- **DOCUMENT**
Jourdan Elizabeth Delacruz (born May 20, 1998) is an American weightlifter. She is a two-time gold medalist at the Pan American Weightlifting Championships. In 2021, she represented the United States at the 2020 Summer Olympics in Tokyo, Japan.

Career 

She won the silver medal in the women's 53 kg event at the 2018 Junior World Weightlifting Championships held in Tashkent, Uzbekistan. In that same year, she competed in the women's 55 kg event at the 2018 World Weightlifting Championships in Ashgabat, Turkmenistan.

At the 2019 Pan American Weightlifting Championships held in Guatemala City, Guatemala, she won the gold medal in the women's 55kg event. She also represented the United States at the 2019 Pan American Games in Lima, Peru in the women's 55 kg event. She finished in 4th place. In that same year, she competed in the women's 55 kg event at the 2019 World Weightlifting Championships held in Pattaya, Thailand. After this competition, she began competing in the 49kg weight class and she won the gold medal in this event at the 2019 International Naim Suleymanoglu Tournament held in Gaziantep, Turkey.

In 2020, she won the gold medal in the women's 49kg event at the Roma 2020 World Cup in Rome, Italy. She also won the gold medals in both the 49kg Snatch and 49kg Clean & Jerk events. In 2021, she won the gold medal in the women's 49kg event at the 2020 Pan American Weightlifting Championships held in Santo Domingo, Dominican Republic. She also won the gold medal in the Snatch and Clean & Jerk events.

- **PROVIDED DATA**
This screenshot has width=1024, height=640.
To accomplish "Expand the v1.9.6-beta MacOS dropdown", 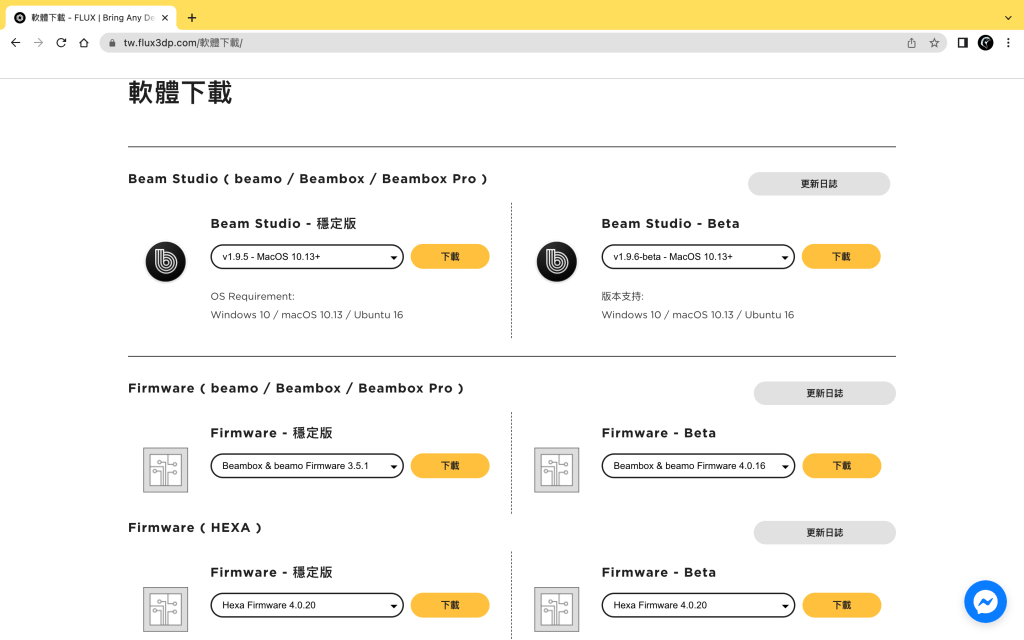I will [x=698, y=257].
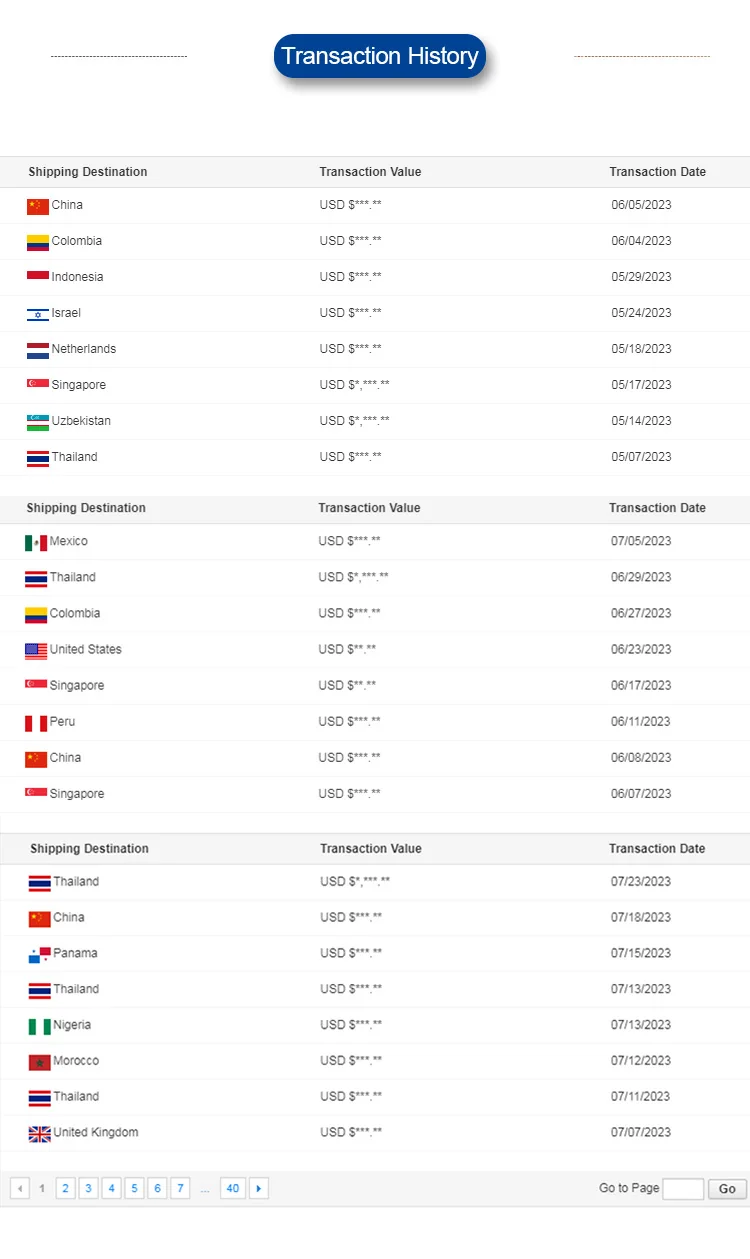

- **REQUIRED TASK A**
In the biography of Jourdan Delacruz, what medal did she win at the 2018 Junior World Weightlifting Championships?
- **REQUIRED TASK B**
Pick up the biography of Jourdan Delacruz after its last sentence and write what comes next.
The data above is separate from the biography of Jourdan Delacruz.

- **TASK ANSWER A**
She won the silver medal in the women's 53 kg event.

- **TASK ANSWER B**
She represented the United States at the 2020 Summer Olympics in Tokyo, Japan. She competed in the women's 49kg event where she did not rank after failing to register a result in the Clean & Jerk.

She won the silver medal in her event at the 2022 Pan American Weightlifting Championships held in Bogotá, Colombia. She also won the gold medal in the Clean & Jerk event in this competition. She finished in 7th place in the women's 49kg event at the 2022 World Weightlifting Championships held in Bogotá, Colombia.

Achievements

References

External links 
 

Living people
1998 births
Place of birth missing (living people)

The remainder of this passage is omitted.